**Requirement**
Using the article on Michael Foot below, answer these questions.
1. How large a majority does Foot hold in his Blaenau Gwent constituency?
2. Who said of Foot, "He speaks beautiful English"?
3. In what year did Foot become editor of the journal after which the Tribune Group was named?

**Document**
╭──

Left Foot, Right Foot

Many a premature obituary was provoked by Michael Foot’s announcement that he will not be standing for Parliament again. There was no dissension from the opinion that he is a learned, courteous and sincere man. Another thing provoked by the news would be a massive flutter in the ambitious hearts of all who hope to become a Labour MP in the near future, for down in his Blaenau Gwent constituency Tories are like a threatened species and Foot sits on a majority of nearly 28,000. As the late Richard Crossman pointed out in his Backbench Diaries, the comfort of an unassailable majority works wonders for an MP’s morale and has a perceptive influence on how the lucky Member views the topics and crises of the day. Whoever gets the Blaenau Gwent nomination will be one of the most comfortable and morale-full in the Commons.

But back to those obituaries, which said so many nice things about Foot, among them that he will be sadly missed in Westminister not just for his sincerity and courtesy but also because he is something called a “great parliamentarian”. It is clear that “great parliamentarians” are pretty rare in all sorts of ways, for example a left-winger like Foot can be one and so can a right-winger like Enoch Powell. In fact between these two, who in theory should be sworn enemies until the end of time, there has long existed a state of mutual admiration. “He speaks beautiful English”, said Powell of Foot. “The greatest master of clear exposition of British post-1945 politics”, wrote Foot of Powell. Perhaps on the principle that it is not what you say that counts but how elegantly you say it, Great Parliamentarians stick together, offering the kind of speeches which bring MPs flocking from the tea-room and the bar. They know a lot about parliament’s history and its arcane procedural devices. They deeply respect its power to uphold the private property system on the basis of popular votes from the working class. The question is, whose advantage does this serve and what is its relevance in the case of the soon-to-be-ex-Member for Blaneau Gwent?  

Accustomed pose

Except for those who are aware of how capitalist politics tames its rebels—in the case of the Labour Party, moving them smoothly from left to right—it is strange to recall the revulsion which Foot once provoked, in his own party as well as among its opponents. Only Aneurin Bevan was considered to be wilder and more threatening among the bogey-men who would nationalise everything in sight and so undermine the nation’s morals that not a single Knightsbridge nanny would be safe. Foot was among the most restless and damaging of the critics of the Attlee government after the war, a moving influence in the operations of the Tribune Group which was named after the gadfly journal of which he became editor in 1948.

╰──

**Dataset entries**
╭──

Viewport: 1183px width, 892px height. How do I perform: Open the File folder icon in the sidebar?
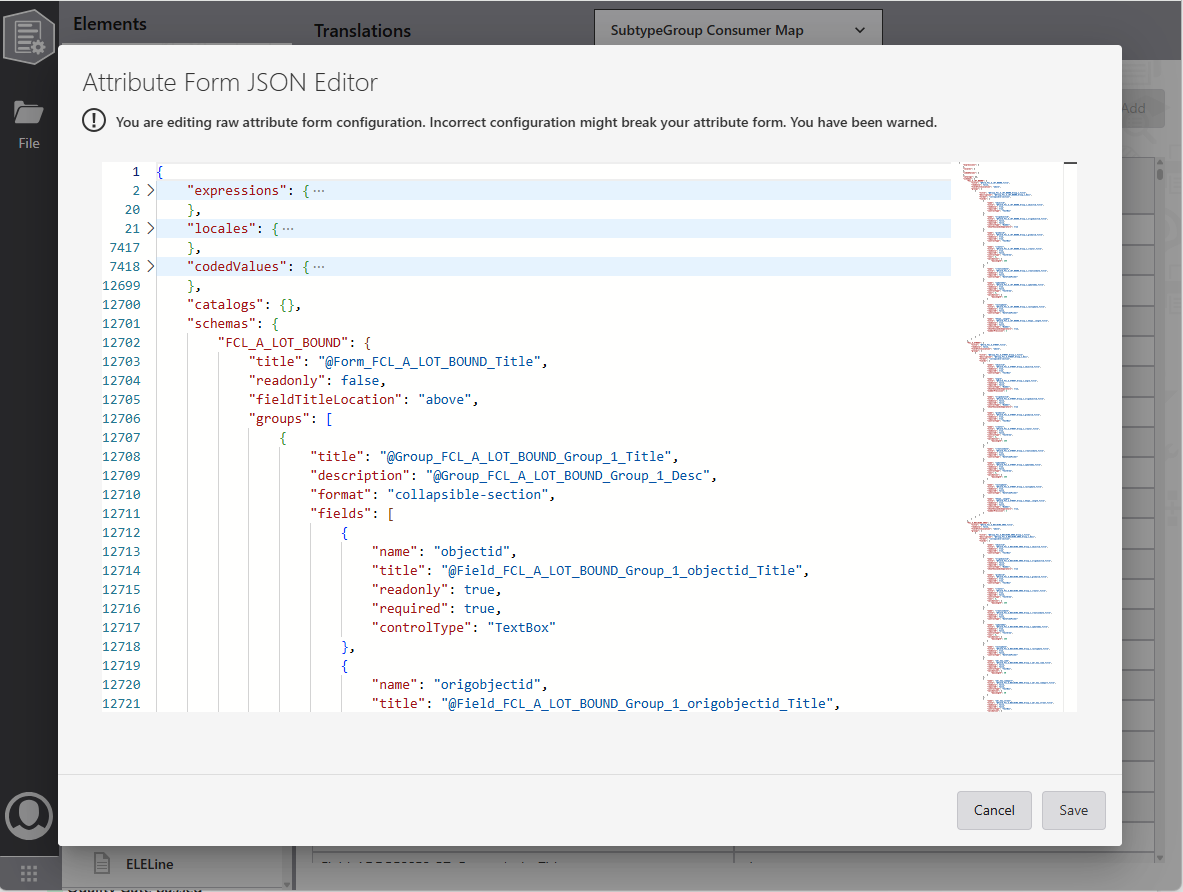click(28, 112)
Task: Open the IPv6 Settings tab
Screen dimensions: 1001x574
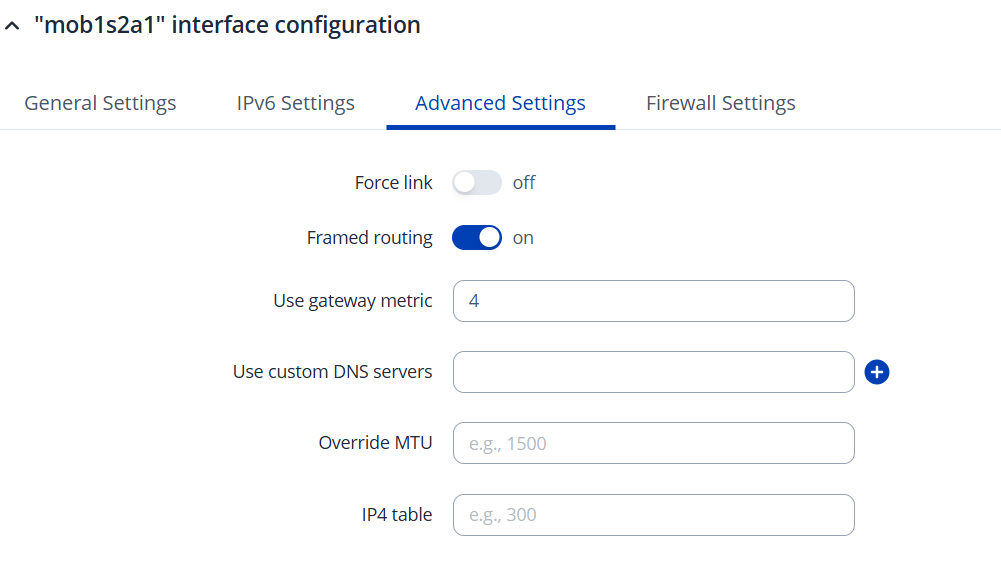Action: point(295,103)
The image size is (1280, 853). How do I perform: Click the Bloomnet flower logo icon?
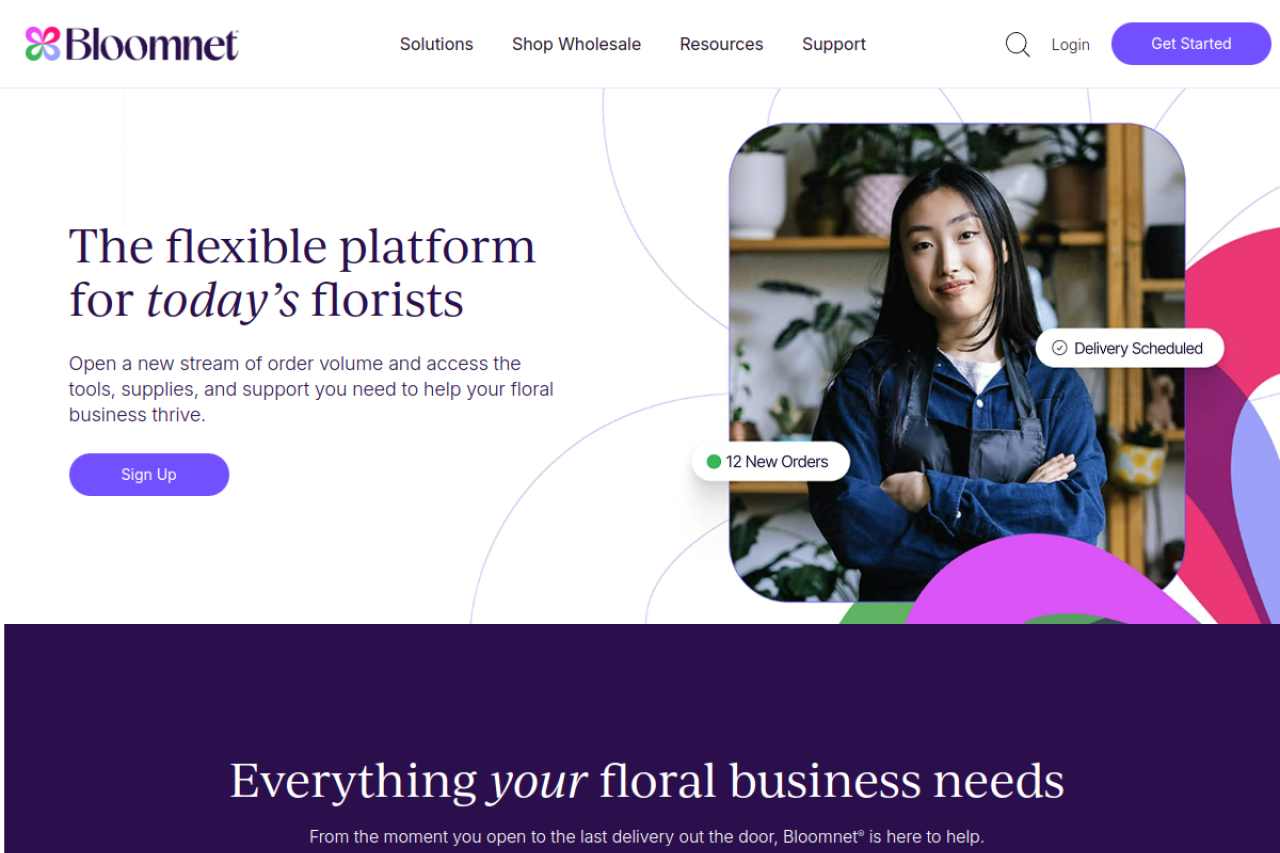[43, 44]

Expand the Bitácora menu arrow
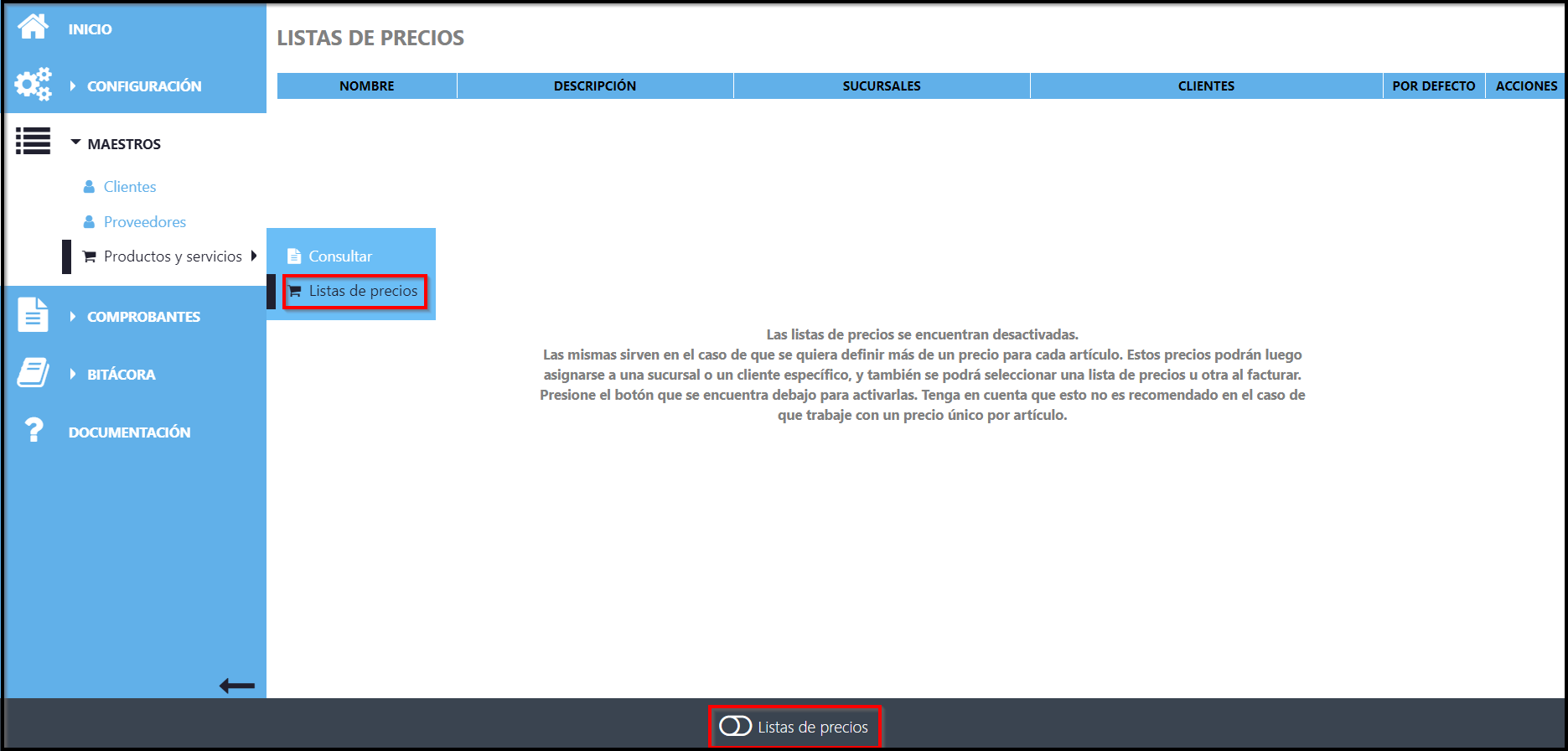(x=73, y=374)
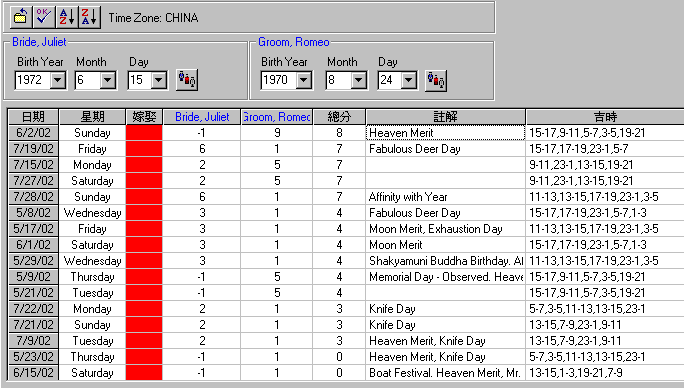Viewport: 684px width, 388px height.
Task: Sort descending with the Z-A icon
Action: (x=90, y=17)
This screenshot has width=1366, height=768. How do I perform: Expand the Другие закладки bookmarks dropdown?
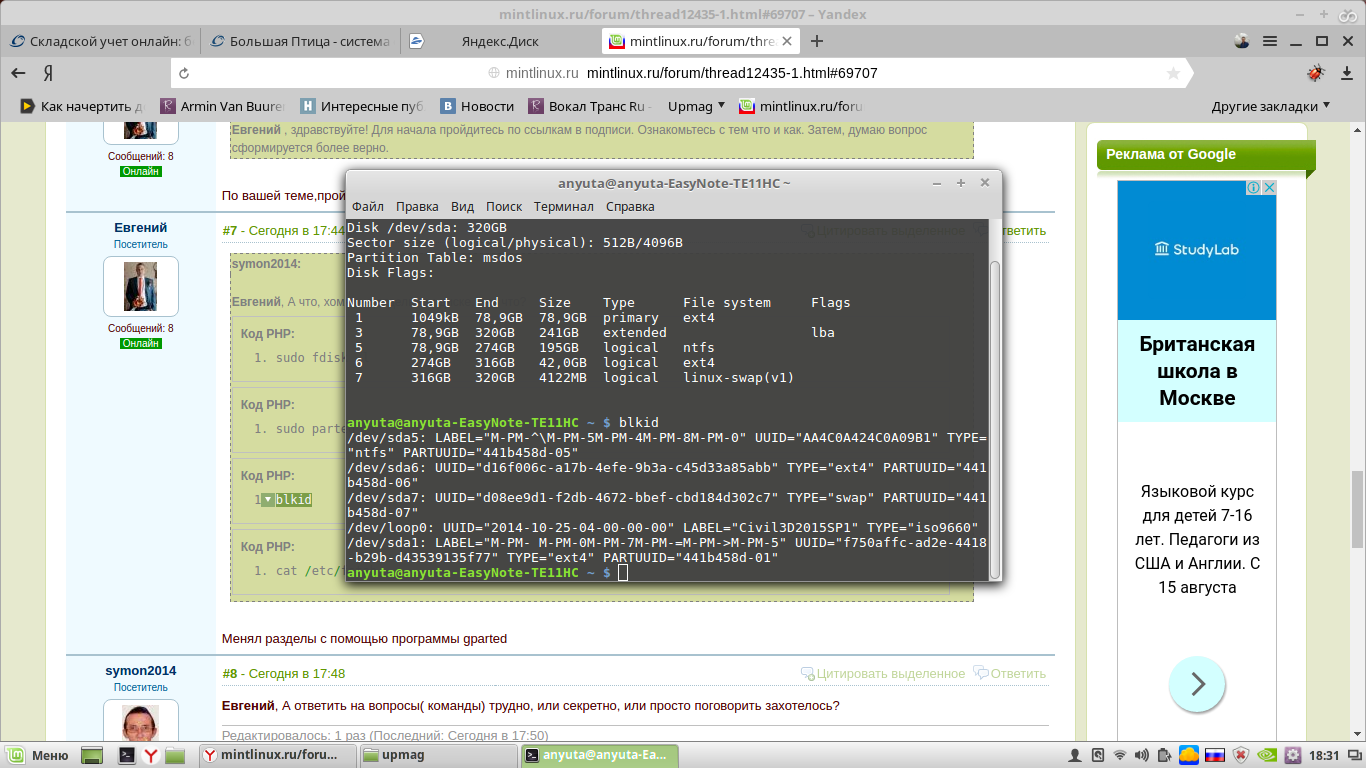[1270, 106]
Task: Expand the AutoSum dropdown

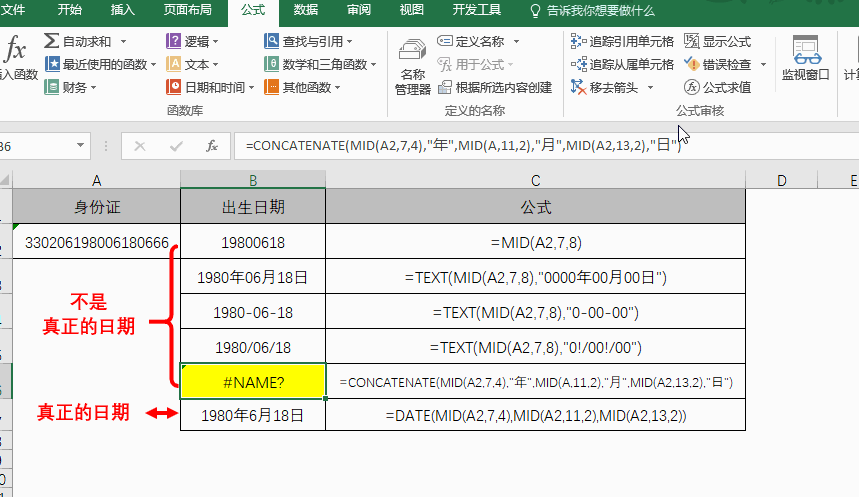Action: (x=123, y=42)
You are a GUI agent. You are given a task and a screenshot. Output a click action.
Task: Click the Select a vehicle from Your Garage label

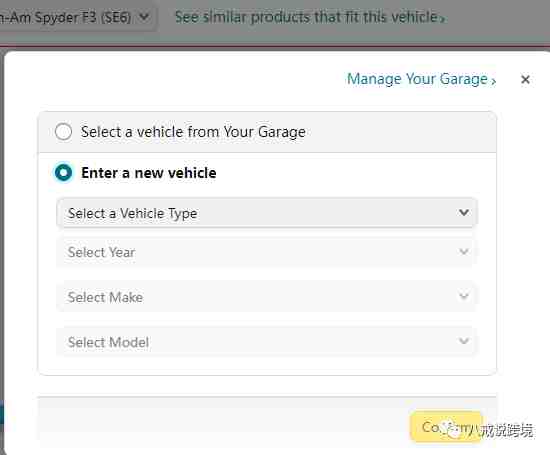(193, 132)
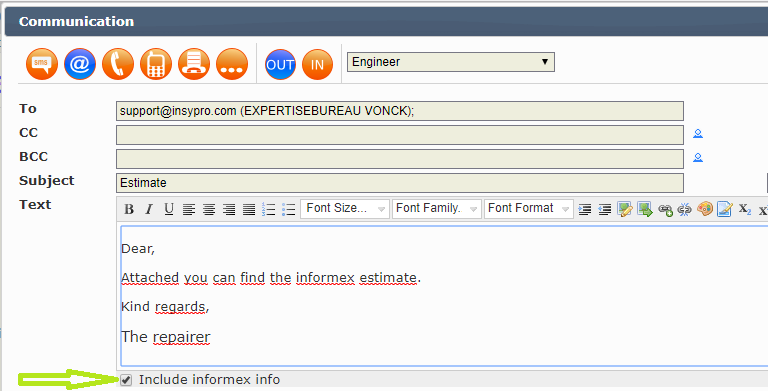
Task: Click the insert hyperlink chain icon
Action: click(665, 209)
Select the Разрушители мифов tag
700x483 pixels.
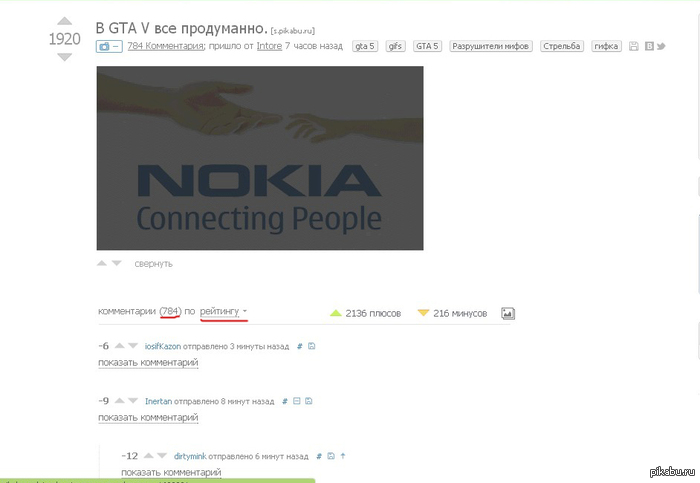(x=491, y=46)
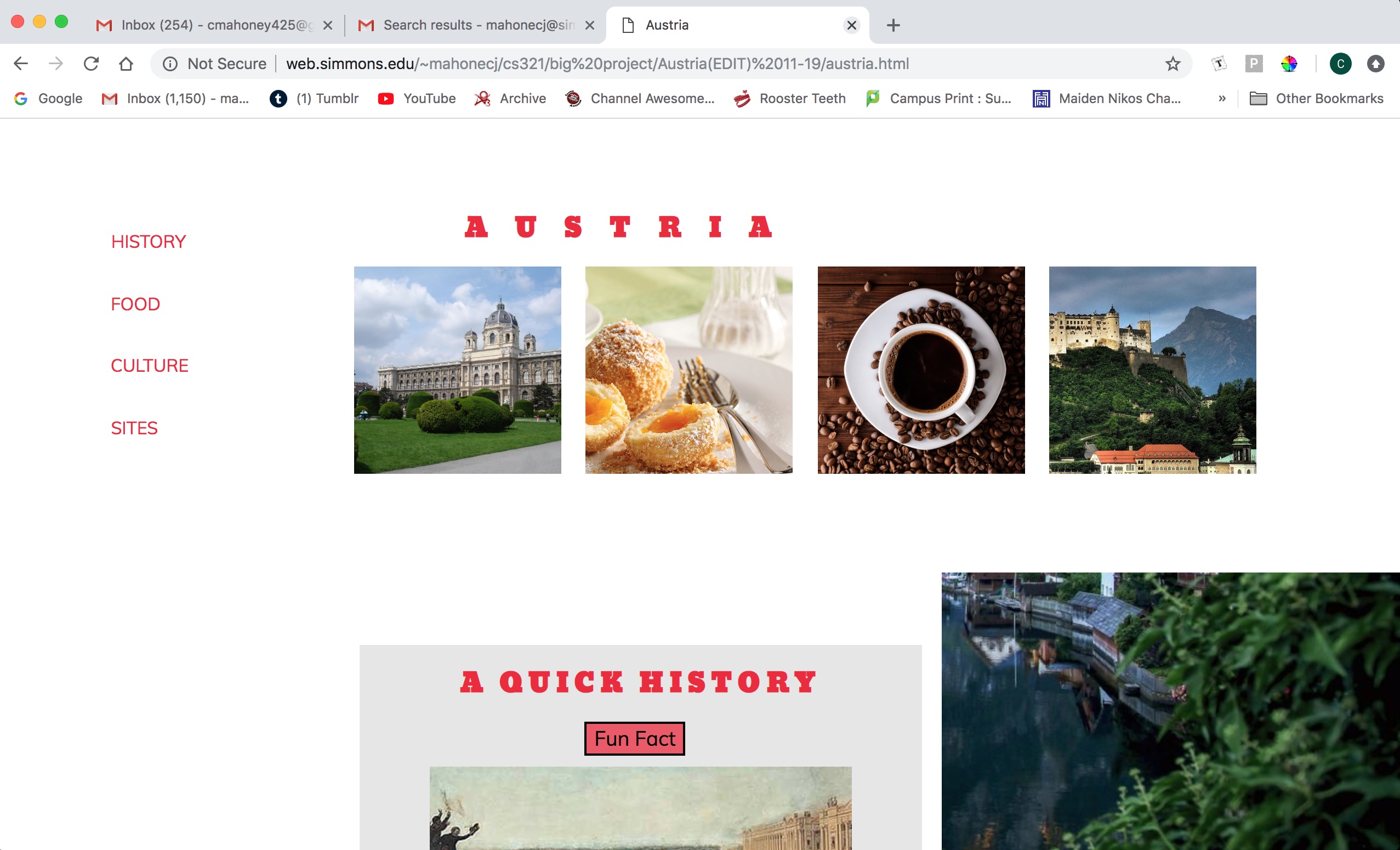Open the HISTORY link in the sidebar
The height and width of the screenshot is (850, 1400).
point(149,242)
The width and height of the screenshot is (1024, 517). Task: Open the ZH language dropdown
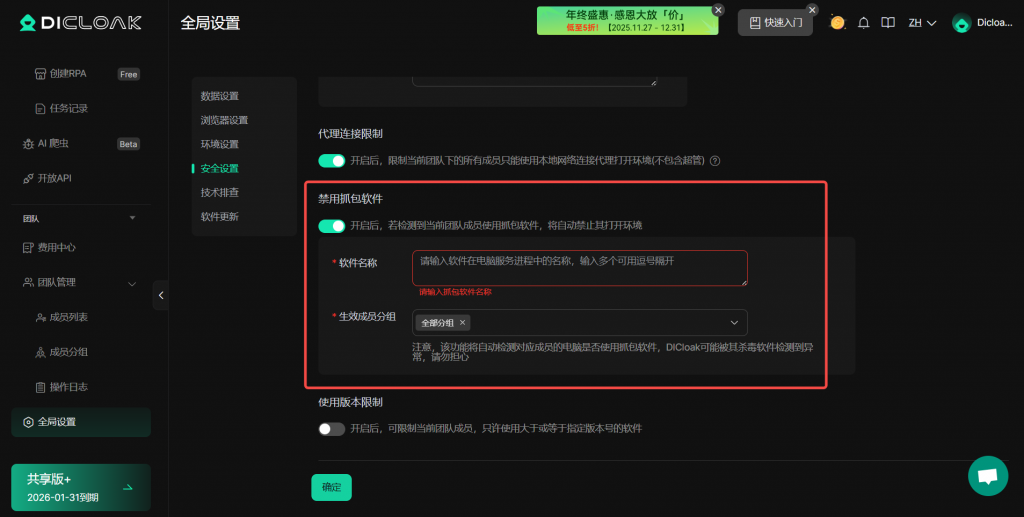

╰──

**Correct output**
1. Nearly 28,000.
2. Enoch Powell.
3. 1948.